Start of Data supplied
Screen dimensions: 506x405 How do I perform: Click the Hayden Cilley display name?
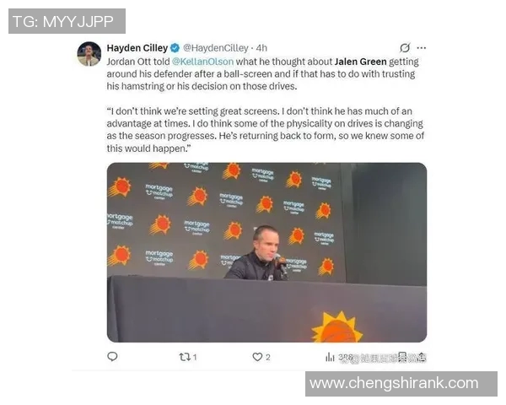coord(137,48)
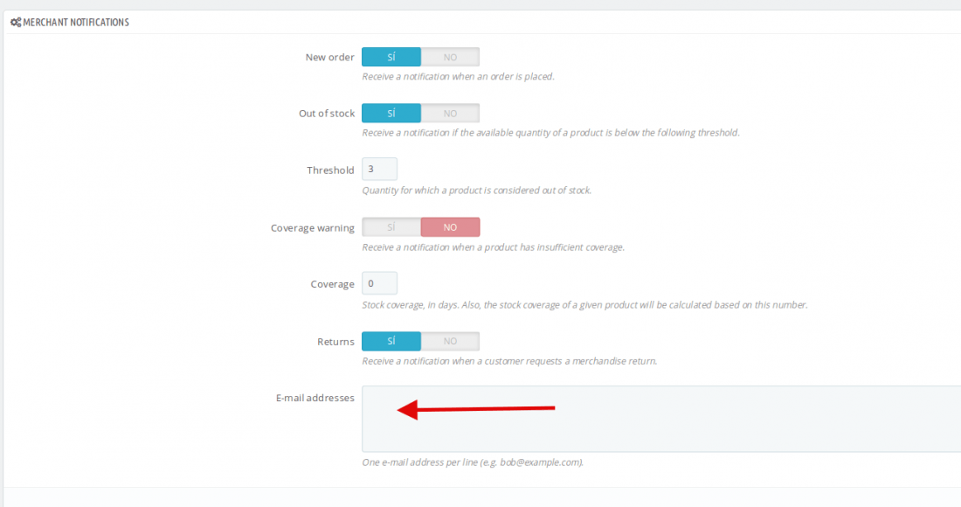Focus the Threshold quantity field

pyautogui.click(x=379, y=170)
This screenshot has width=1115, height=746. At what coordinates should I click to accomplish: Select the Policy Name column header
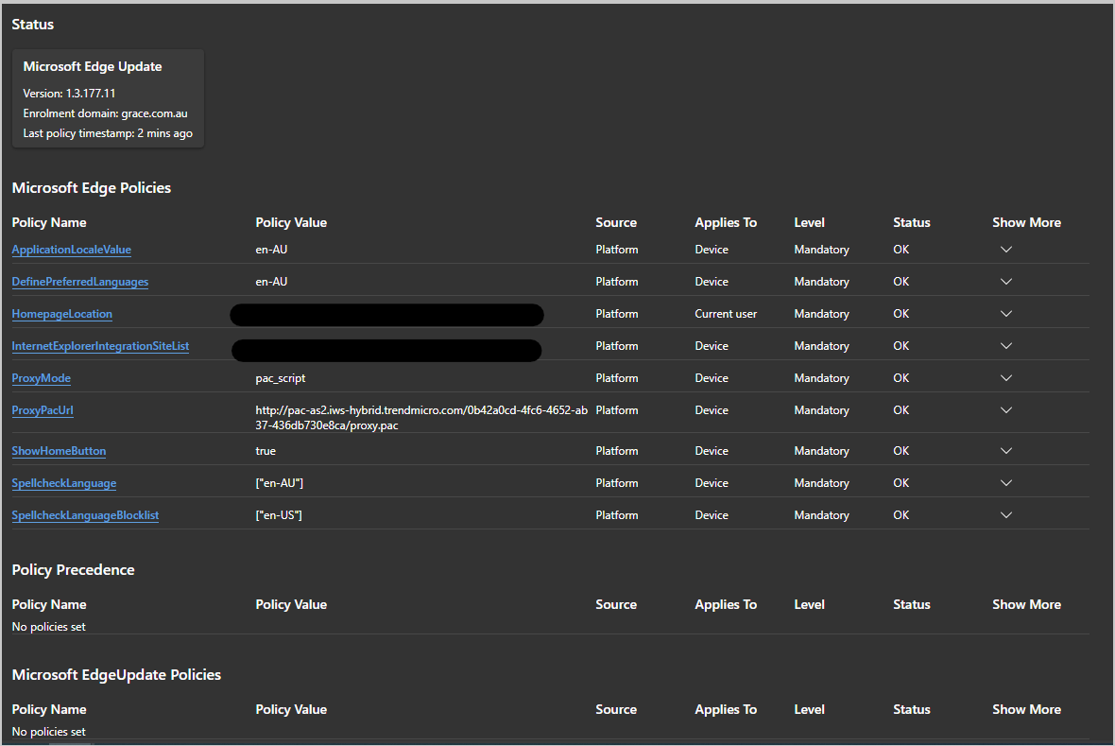coord(48,222)
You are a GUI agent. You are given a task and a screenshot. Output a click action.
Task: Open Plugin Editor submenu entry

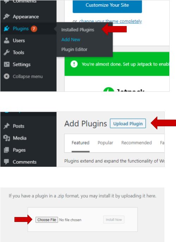tap(74, 49)
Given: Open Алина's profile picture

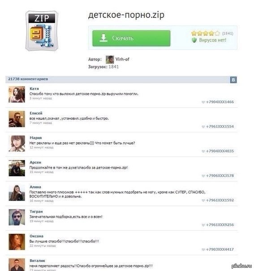Looking at the screenshot, I should (x=17, y=193).
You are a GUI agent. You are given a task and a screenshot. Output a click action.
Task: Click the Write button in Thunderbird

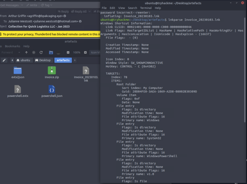[32, 5]
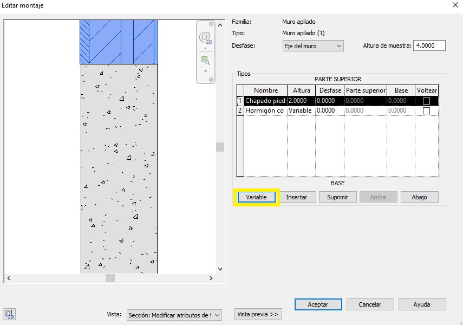Click preview scroll left arrow
Viewport: 463px width, 325px height.
pos(9,278)
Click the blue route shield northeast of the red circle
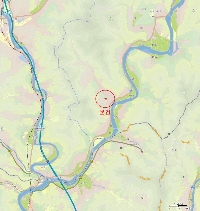The image size is (200, 211). 131,91
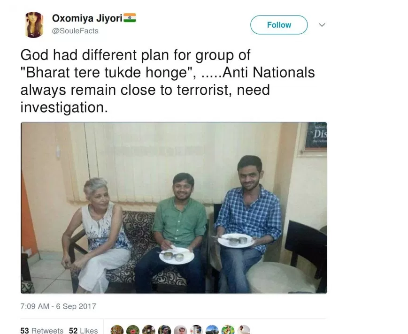
Task: Click the seventh liker avatar in row
Action: 212,329
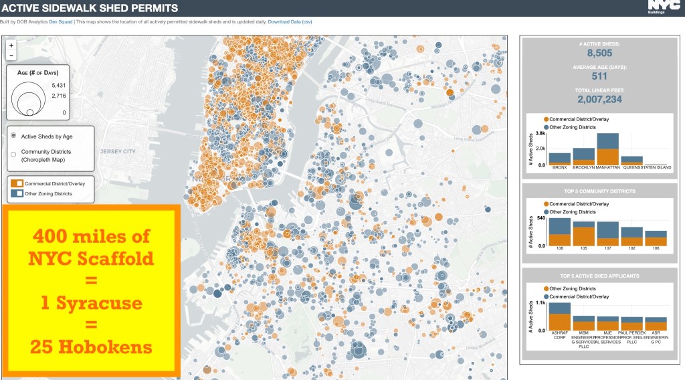
Task: Open the Dev Squad link
Action: coord(60,21)
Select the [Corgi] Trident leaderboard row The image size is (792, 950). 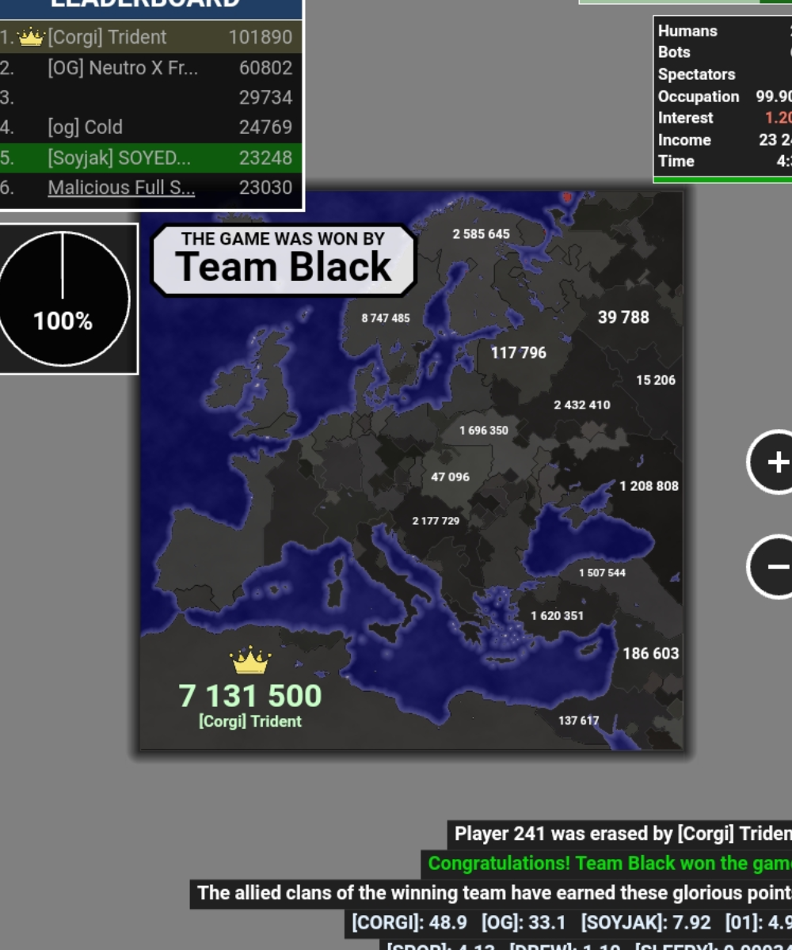pos(150,37)
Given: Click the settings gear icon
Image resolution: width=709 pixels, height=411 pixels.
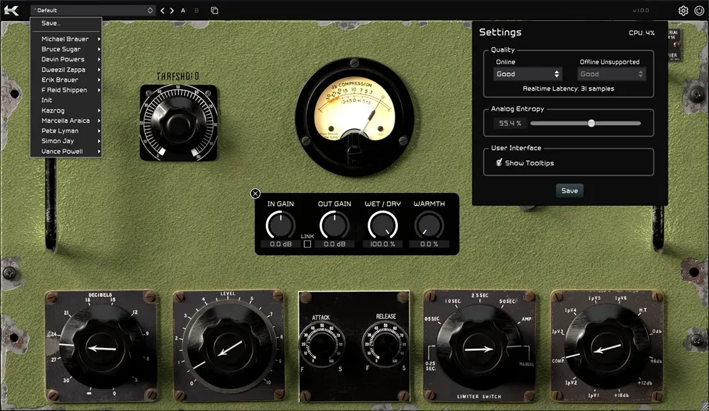Looking at the screenshot, I should (x=683, y=10).
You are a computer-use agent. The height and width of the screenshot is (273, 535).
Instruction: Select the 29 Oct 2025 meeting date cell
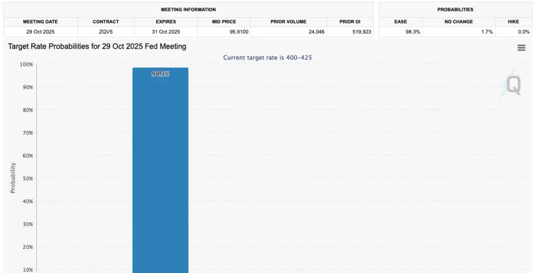point(40,32)
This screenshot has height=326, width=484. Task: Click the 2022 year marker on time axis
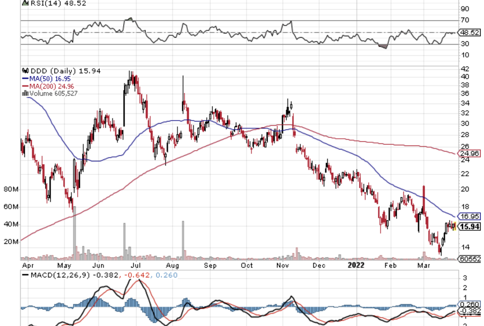356,265
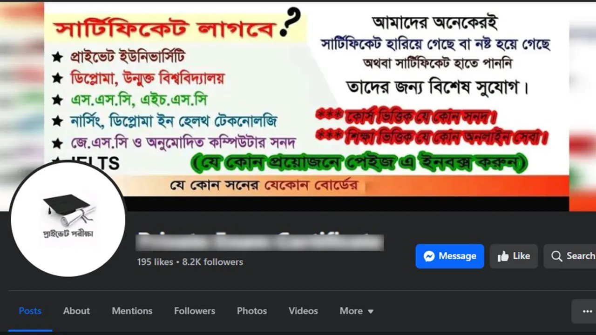Click the blue Message button
This screenshot has width=596, height=335.
coord(450,256)
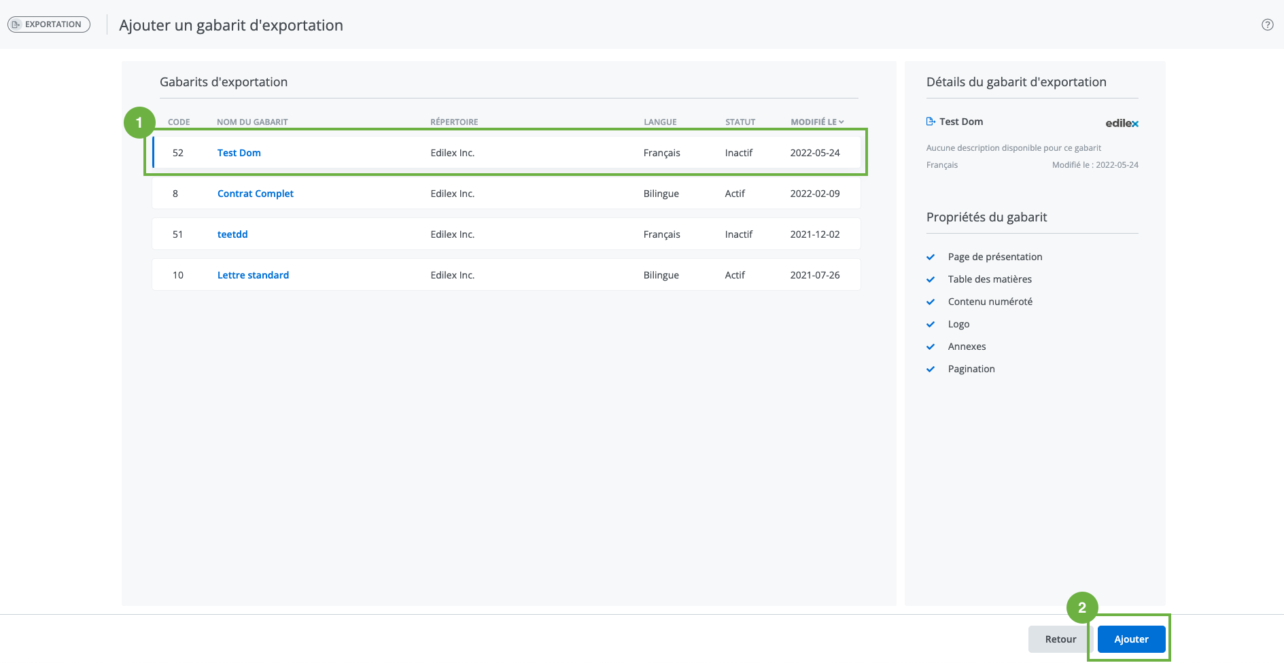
End of Data supplied
• [Task directions]
The output should be the lines from the one with "This screenshot has height=326, width=484." through the end of the material above, both ends included, printed exactly and nothing else. Drop the pictures.

• [Solution to the problem]
This screenshot has height=326, width=484. Task: Click the 2022 year marker on time axis
356,265
Click the blue Message button
This screenshot has width=596, height=335.
coord(450,256)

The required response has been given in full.